Your goal >>
In the records below, take the line containing "Instruction: Click the" and every line following it, and write them out exactly.
========================
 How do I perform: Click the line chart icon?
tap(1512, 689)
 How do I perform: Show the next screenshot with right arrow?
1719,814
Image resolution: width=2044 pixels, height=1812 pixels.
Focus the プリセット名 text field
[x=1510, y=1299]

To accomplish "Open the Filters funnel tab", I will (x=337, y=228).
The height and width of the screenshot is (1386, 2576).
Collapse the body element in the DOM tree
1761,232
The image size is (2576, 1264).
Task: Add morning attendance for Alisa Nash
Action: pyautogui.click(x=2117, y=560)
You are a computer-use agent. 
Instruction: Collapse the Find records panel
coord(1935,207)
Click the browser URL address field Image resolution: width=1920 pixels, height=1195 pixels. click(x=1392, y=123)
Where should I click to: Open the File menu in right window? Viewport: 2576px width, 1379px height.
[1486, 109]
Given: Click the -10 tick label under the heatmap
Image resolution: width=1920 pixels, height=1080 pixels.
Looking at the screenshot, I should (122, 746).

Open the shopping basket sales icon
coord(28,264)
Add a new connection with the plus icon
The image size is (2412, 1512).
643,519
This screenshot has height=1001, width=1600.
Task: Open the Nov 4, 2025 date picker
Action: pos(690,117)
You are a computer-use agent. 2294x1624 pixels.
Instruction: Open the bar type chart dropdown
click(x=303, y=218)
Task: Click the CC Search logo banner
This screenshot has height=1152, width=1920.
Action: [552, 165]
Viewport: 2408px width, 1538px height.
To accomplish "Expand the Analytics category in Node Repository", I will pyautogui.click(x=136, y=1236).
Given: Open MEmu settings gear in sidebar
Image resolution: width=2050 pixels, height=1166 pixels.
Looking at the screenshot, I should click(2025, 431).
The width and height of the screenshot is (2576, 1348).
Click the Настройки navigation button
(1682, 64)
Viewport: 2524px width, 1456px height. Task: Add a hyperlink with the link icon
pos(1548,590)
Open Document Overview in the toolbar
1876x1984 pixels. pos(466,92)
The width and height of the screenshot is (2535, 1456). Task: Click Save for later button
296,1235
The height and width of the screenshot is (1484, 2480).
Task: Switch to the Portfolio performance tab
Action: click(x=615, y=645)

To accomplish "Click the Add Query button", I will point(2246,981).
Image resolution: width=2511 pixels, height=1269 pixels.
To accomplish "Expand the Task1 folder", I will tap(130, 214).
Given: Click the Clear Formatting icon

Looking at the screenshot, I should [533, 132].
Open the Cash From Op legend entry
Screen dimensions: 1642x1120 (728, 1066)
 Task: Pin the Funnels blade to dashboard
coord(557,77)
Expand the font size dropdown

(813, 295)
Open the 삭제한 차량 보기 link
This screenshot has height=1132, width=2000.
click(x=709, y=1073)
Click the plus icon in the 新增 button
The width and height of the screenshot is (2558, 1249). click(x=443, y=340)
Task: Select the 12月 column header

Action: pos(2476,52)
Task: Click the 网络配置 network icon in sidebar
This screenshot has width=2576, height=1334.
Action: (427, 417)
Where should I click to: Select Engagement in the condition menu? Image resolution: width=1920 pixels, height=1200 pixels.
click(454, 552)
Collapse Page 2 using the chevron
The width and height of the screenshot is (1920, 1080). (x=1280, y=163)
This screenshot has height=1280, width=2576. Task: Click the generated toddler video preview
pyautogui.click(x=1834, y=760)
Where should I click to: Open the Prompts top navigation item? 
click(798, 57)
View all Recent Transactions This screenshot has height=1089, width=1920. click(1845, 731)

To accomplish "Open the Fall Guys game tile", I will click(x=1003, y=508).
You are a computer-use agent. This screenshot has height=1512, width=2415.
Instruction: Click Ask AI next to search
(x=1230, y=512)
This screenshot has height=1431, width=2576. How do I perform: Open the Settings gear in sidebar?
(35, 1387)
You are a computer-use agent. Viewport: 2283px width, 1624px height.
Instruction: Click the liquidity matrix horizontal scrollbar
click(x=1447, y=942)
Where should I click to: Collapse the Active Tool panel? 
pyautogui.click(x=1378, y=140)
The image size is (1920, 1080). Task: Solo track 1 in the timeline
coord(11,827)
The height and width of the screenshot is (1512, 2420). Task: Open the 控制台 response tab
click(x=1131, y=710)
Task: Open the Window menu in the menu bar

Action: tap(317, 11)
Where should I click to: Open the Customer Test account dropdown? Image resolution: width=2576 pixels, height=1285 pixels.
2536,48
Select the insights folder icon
========================
Exercise output >>
Instruction: Click the liquidity matrix horizontal scrollbar
click(x=1447, y=942)
Where should I click to: Collapse the Active Tool panel? 
pyautogui.click(x=1378, y=140)
The image size is (1920, 1080). Task: Solo track 1 in the timeline
coord(11,827)
The height and width of the screenshot is (1512, 2420). Task: Open the 控制台 response tab
click(x=1131, y=710)
Task: Open the Window menu in the menu bar

Action: tap(317, 11)
Where should I click to: Open the Customer Test account dropdown? Image resolution: width=2576 pixels, height=1285 pixels.
2536,48
Select the insights folder icon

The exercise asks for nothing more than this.